Set down the lines below, exactly, starting at the one that contains "How do I perform: Select" and stopping at the last line, inclusive. Omit pictures.

Material supplied below:

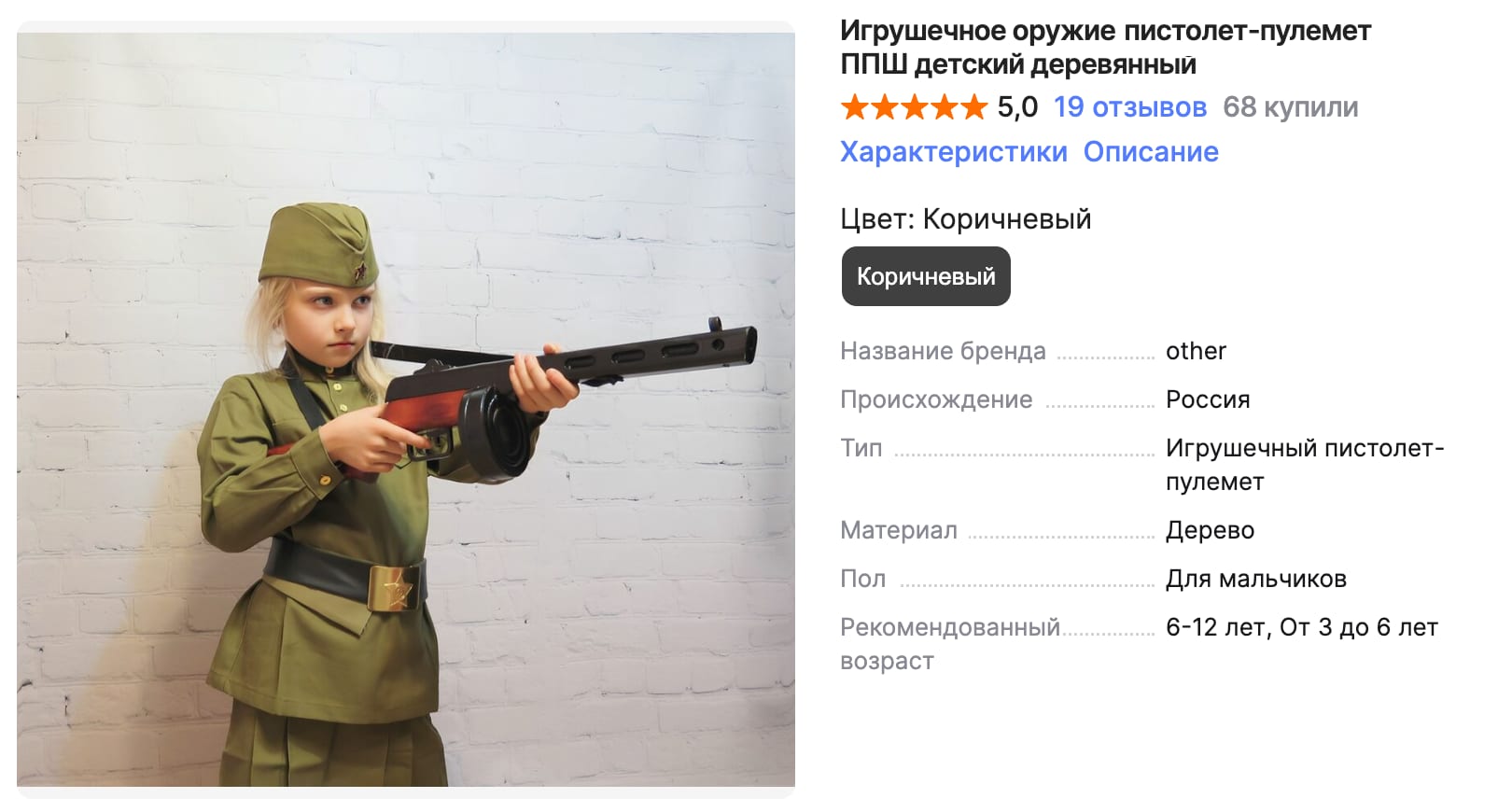
Task: Click the material value Дерево
Action: (x=1210, y=530)
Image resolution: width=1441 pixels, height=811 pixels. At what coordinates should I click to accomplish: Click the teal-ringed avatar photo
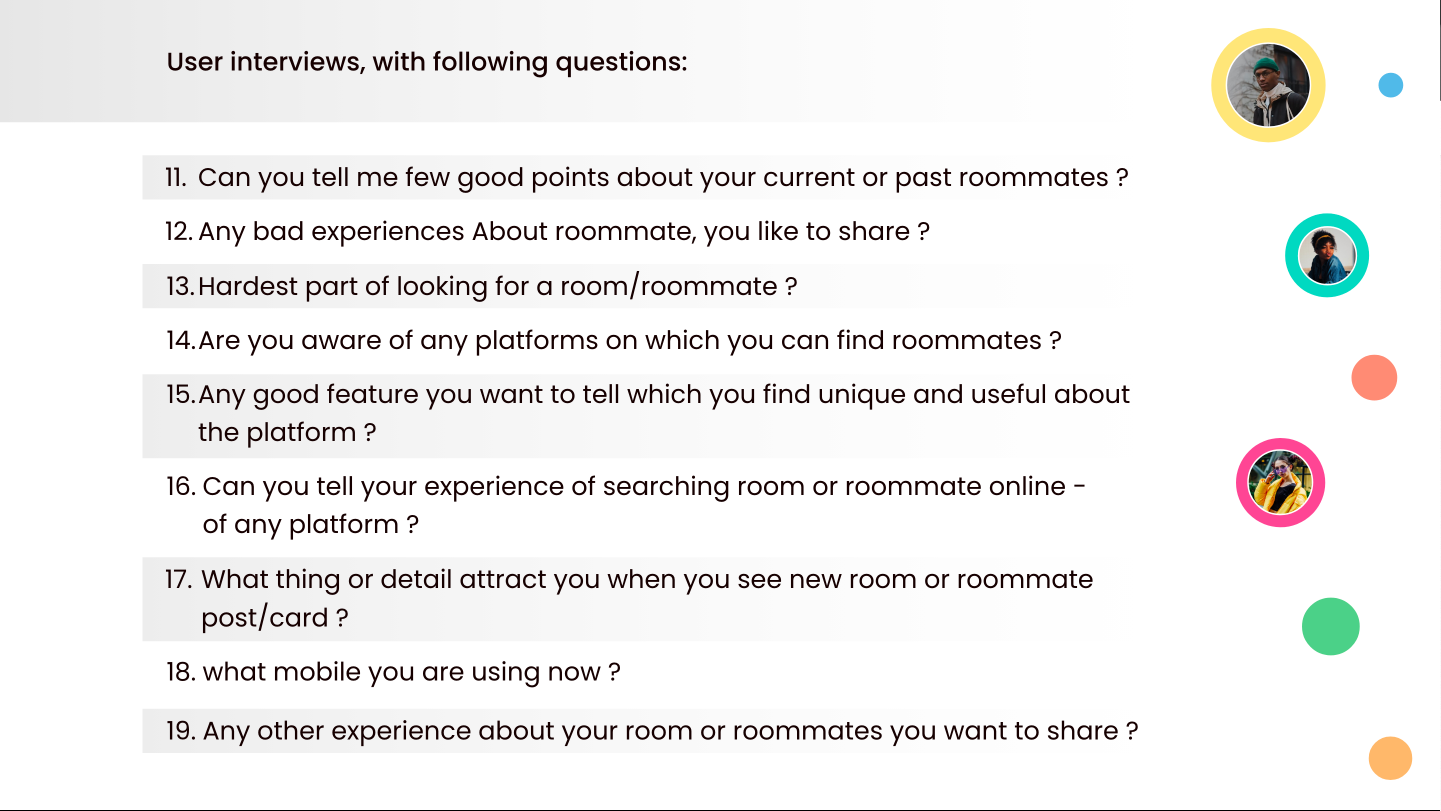(1327, 255)
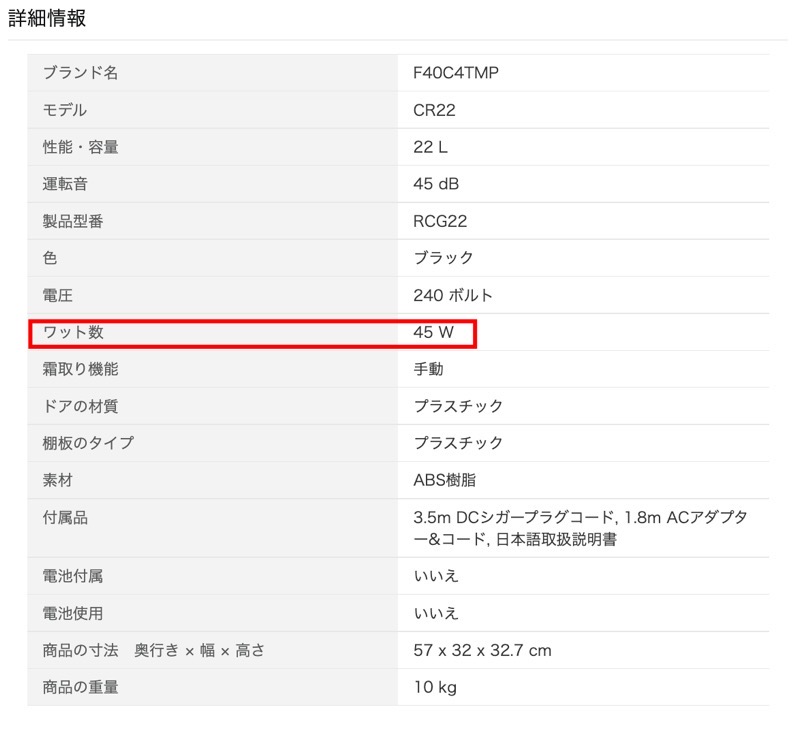Select the wattage value 45 W

coord(433,332)
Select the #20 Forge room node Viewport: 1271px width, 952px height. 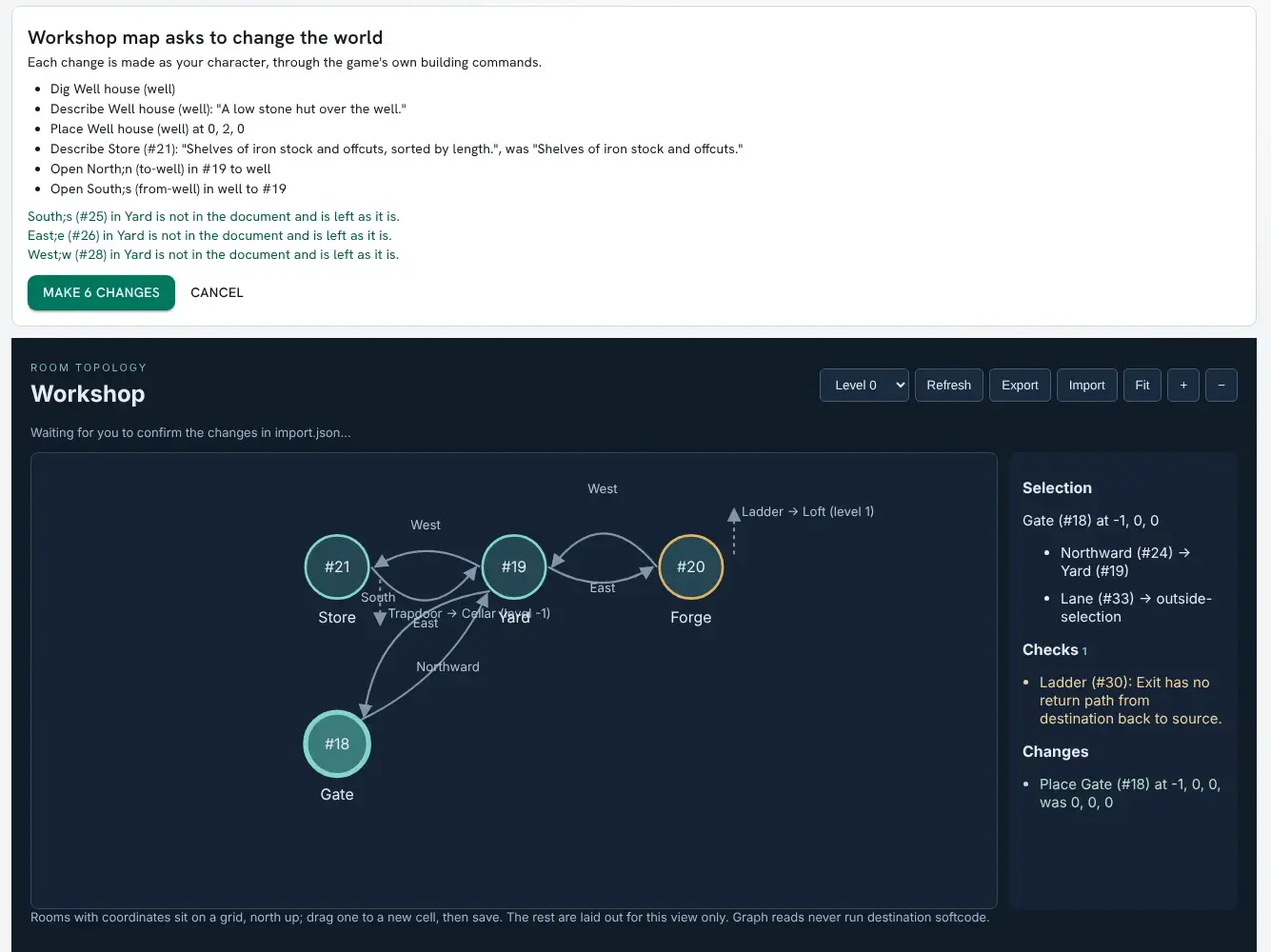tap(691, 566)
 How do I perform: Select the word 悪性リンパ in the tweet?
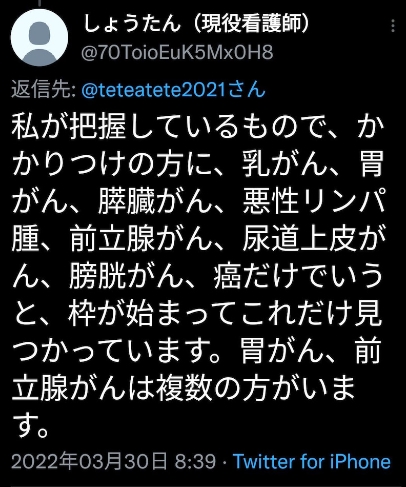coord(314,201)
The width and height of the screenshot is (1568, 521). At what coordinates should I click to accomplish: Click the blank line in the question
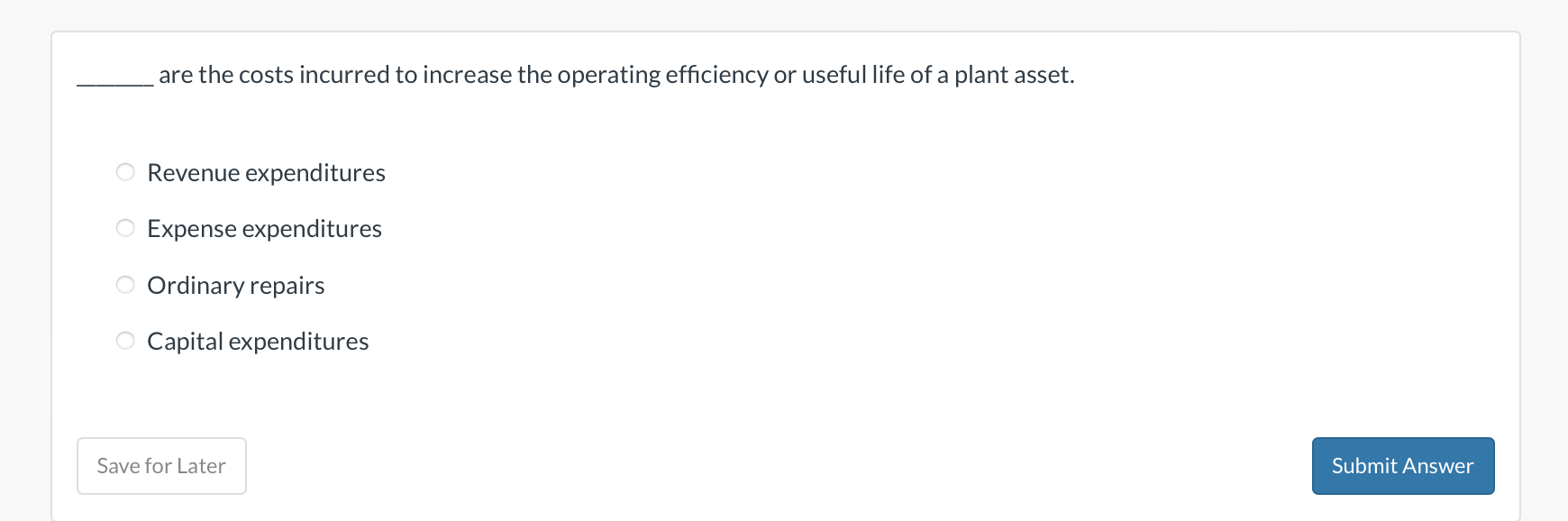pos(114,79)
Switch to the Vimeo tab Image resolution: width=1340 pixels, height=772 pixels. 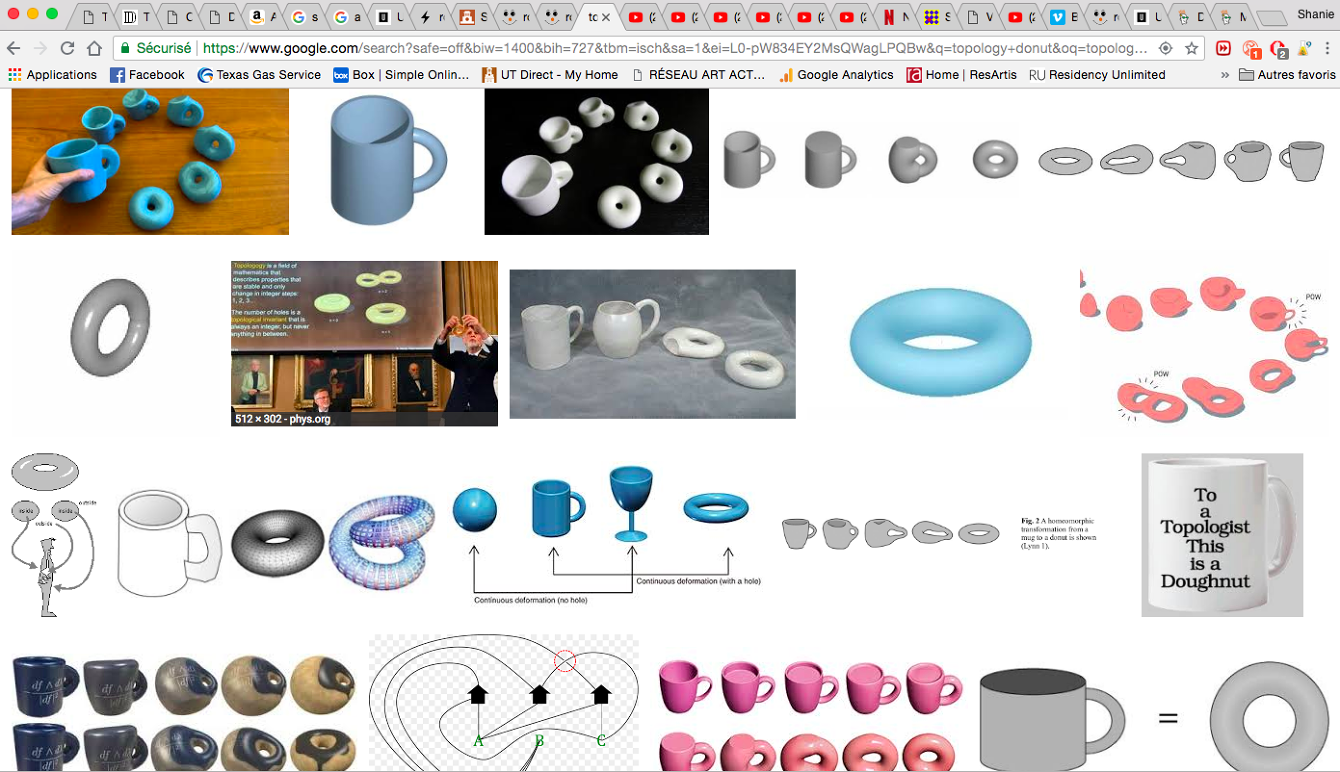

End of Material supplied.

> **Exercise solution**:
 How do I perform: Select the word 悪性リンパ in the tweet?
coord(314,201)
The width and height of the screenshot is (1568, 521). At what coordinates should I click to accomplish: Click the blank line in the question
pos(114,79)
Switch to the Vimeo tab Image resolution: width=1340 pixels, height=772 pixels. 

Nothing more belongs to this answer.